**Reading passage:**
________________

June 18, 1999 -- HERE he goes again. After predicting a collapse of Asia's
miracle in 1994, urging ailing crisis-hit Asian countries to adopt capital
controls to stabilise their economies last year, Paul Krugman, the MIT economics
professor, has poured scorn over the recent hype over the Asian recovery story.
Writing in the cover story of the latest edition of Time magazine (June 21),
Krugman, who has reached stardom status by popularising his economic writings,
cast doubt about the prospects of the Asian patients staging a full recovery.
''... if by recovery you mean not just a return to growth, but one that
brings the region's performance back to something like what people used to
regard as the Asian norm, they have a long way to go -- and there are a couple
of good reasons to think that they won't get there,'' he wrote.
First, Krugman argued that Asia is handicapped by a lack of Western-style
corporations. ''Institutions that looked, on paper, like modern corporations
were really overgrown family firms whose growth depended on the personal wealth
of their owners and their ability to leverage that wealth through bank loans,''
he said.
It will take time before the banks restore their health and start lending at
a normal pace again. Besides, the entrepreneurs, who were the driving force
behind the Asian economic machine, have been hardest hit by the crisis and are
not likely to bounce back any time soon. If new entrepreneurs are to enter the
scene after the modernisation of the economic and financial systems, it will
still take them years before they can make any impact, he said.
Second, Krugman makes a point that even before the crisis in 1997 the Asian
economies were suffering from diminishing returns. In other words, rapid growth
was not sustained by innovations or productivity but by the ever increasing
foreign capital inflows.
In his controversial article, ''The Myth of Asia's Miracle,'' published in
Foreign Affairs (Nov-Dec 1984), Krugman argued that Asian growth had its limits
because it depended more on hard work or investments than on productivity.
Economic growth in theory can be explained by the sum of two sources of growth:
increases in inputs such as growth in employment and in the education level of
workers, and in the stock of physical capital (machines, buildings, roads and so
on); and the other source is increases in the output per unit of input,
generally known as productivity.

________________

**Stored data:**
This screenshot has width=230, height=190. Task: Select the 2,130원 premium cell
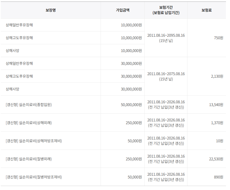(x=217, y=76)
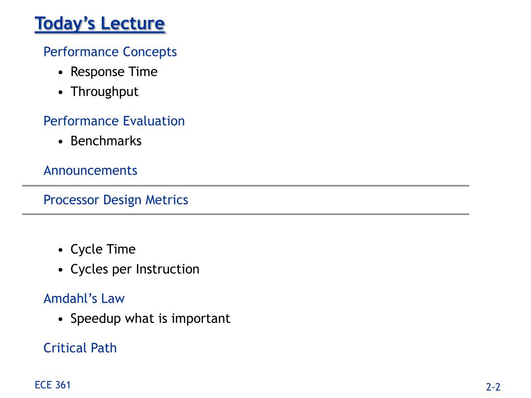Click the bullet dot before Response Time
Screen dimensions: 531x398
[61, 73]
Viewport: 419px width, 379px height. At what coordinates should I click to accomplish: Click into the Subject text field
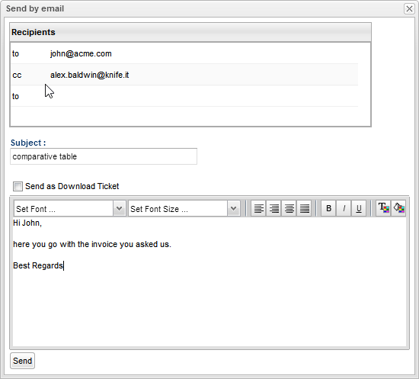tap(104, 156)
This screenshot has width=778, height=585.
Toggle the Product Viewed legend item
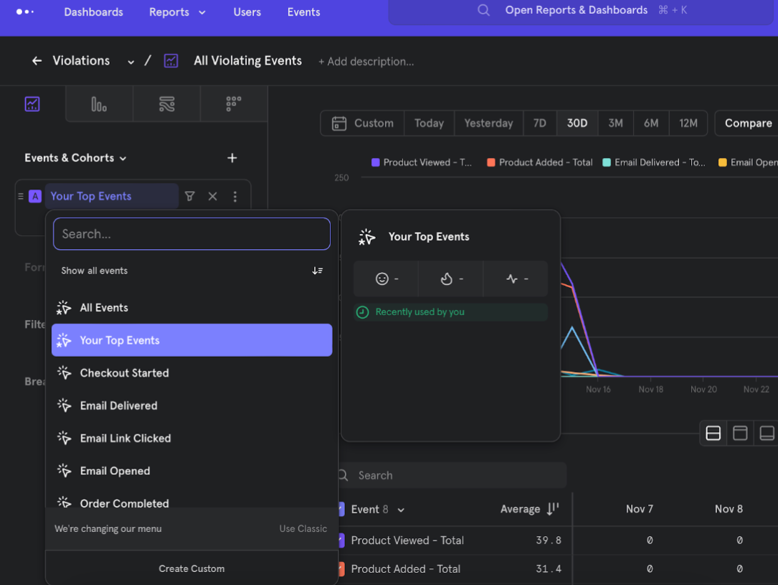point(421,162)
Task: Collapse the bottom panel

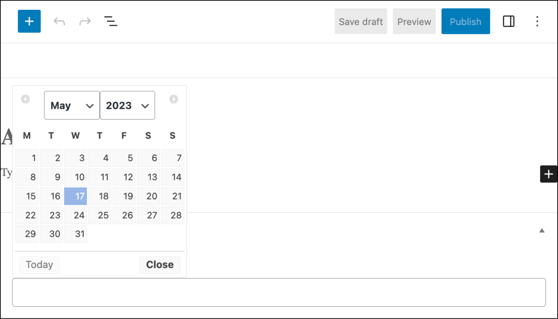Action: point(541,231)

________________

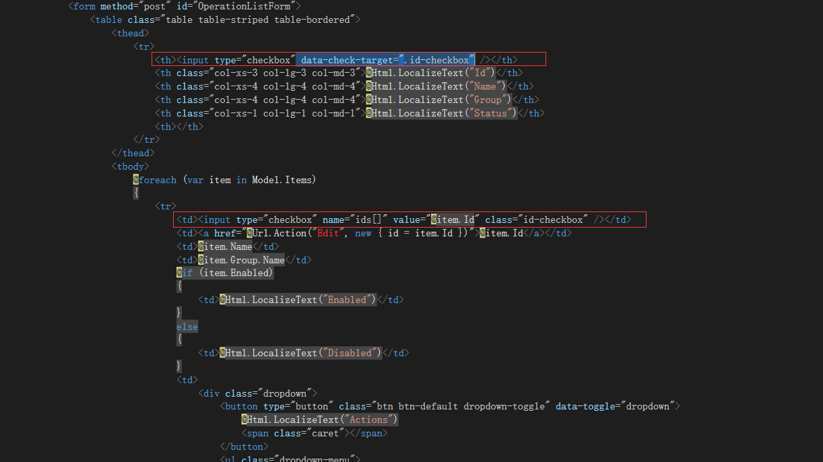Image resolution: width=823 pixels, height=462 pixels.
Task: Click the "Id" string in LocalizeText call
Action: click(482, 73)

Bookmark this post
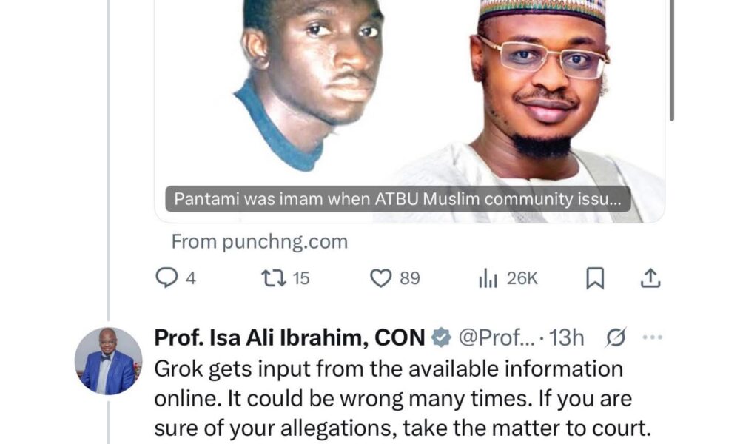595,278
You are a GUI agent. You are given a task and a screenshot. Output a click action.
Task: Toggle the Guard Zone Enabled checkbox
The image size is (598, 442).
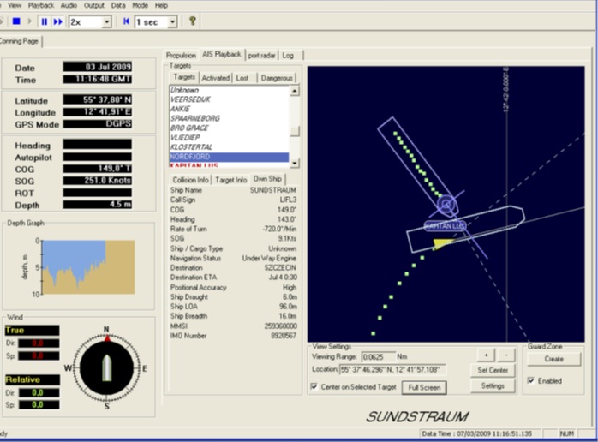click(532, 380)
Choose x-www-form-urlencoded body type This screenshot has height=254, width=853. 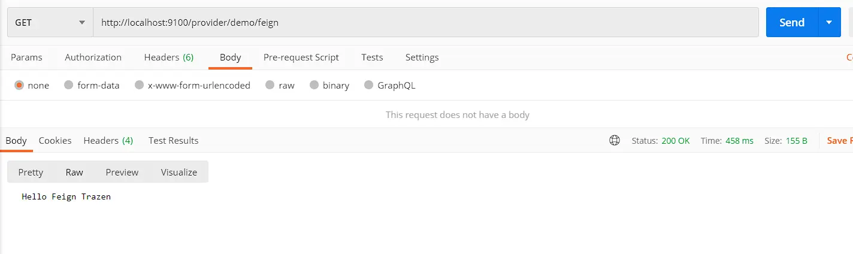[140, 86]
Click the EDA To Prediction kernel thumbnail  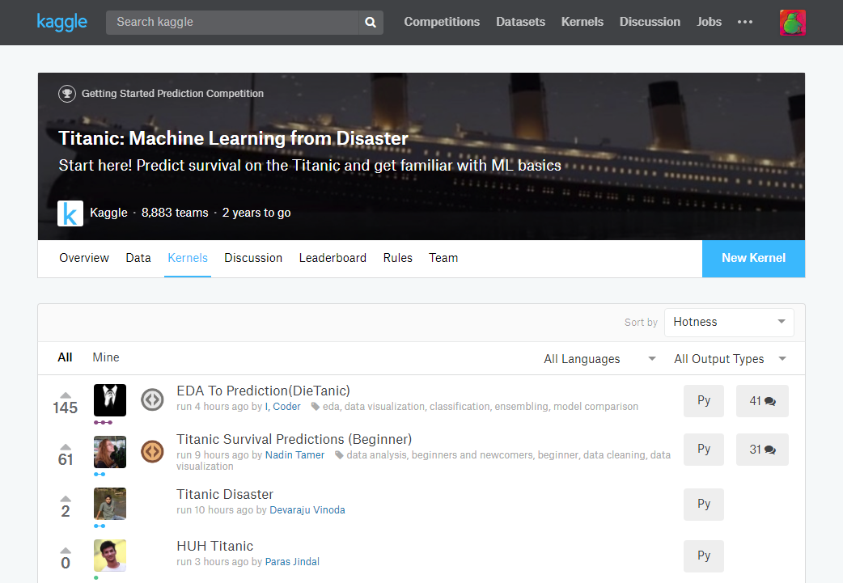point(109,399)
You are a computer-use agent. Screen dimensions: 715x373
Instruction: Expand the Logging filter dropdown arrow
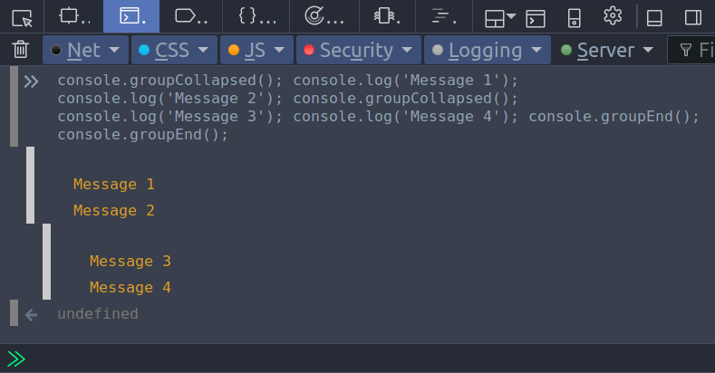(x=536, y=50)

________________

**Task instructions:**
1 - Rewrite the paragraph of the Krugman article beginning "It will take time before the banks" as a short bulleted list that keeps its main points.
2 - According to the Krugman article, in which magazine did Krugman's cover story casting doubt on Asia's recovery appear?
3 - Carry on the Krugman article from the end of its last sentence, which defines productivity.
The records above are separate material and have no connection to the Krugman article.

**Response list:**
1 -
- Banks will need time to regain their health and return to normal lending.
- Entrepreneurs, the driving force behind Asia's economies, were hit hardest by the crisis and are unlikely to recover soon.
- Any new entrepreneurs who appear after the economic and financial systems are modernized will still need years to make an impact.

2 - Time magazine, in its June 21 edition.

3 -
Krugman found similarities between the growth of the Soviet economy three
decades ago, which depended almost solely on increases in inputs and showed very
little evidence of productivity, and growth in the Asian economy.
''Asian growth, like that of the Soviet Union in its high-growth era, seems
to be driven by extraordinary growth in inputs like labour and capital rather
than by gains in efficiency,'' he concluded.
This article, which had been disputed by Asian scholars and the IMF, became a
modern bible for the hedge funds, who spanned the globe looking for
opportunities to make money. One of the hedge-fund operators, who laid siege to
the baht in 1997, reconstructed the unfolding drama behind the collapse of the
baht: ''We are like wolves on the ridgeline looking down on a herd of elk.
(''How to Kill a Tiger,'' Time, Nov 3, 1997).'' In that herd of elk, they found
Thailand, whose vulnerabilities appeared to fit perfectly Krugman's predictions.
''Well, well -- Asian growth may have a limit,'' said another currency
speculator, who pondered on Asia before the attack against the baht in late 1996
and the first half of 1997.
Krugman added that foreign capital that used to fuel Asian growth is not
likely to flock back at the pre-crisis scale. ''So while there may be a year or
two of growth at something like pre-1997 rates as Asian economies take up some
of their slack, the post-crisis trend is probably going to be far below previous
expectations,'' he said.
Third, the Asian crisis may not repeat itself in the same 1997-98 scenario
because short-term debts have mostly been repaid and the economies have built up
adequate foreign-exchange reserves by running a current account surplus. A
greater risk posed for Asia is the recovery prospects of Japan. If Japan, the
big brother of Asia, cannot pull out of the recession it will continue to create
pressures for Asia, which will face a different set of problems.
Most of Krugman's provocative arguments are nothing new. Nobody in Asia
expects the region to stage a full recovery any time soon. It will take at least
three to five years to mend the mistakes of the past or to reform the
institutions and modernise the financial, economic and legal systems. Dealing
with the serious bad-debt problem in the fragile banking system will take years,
implying that lower growth than the normal Asian standard will be expected.
The next question that Asia, Thailand in particular, is pondering is how it
will return to sustainable economic growth driven by innovations and
productivity coupled with foreign direct investment.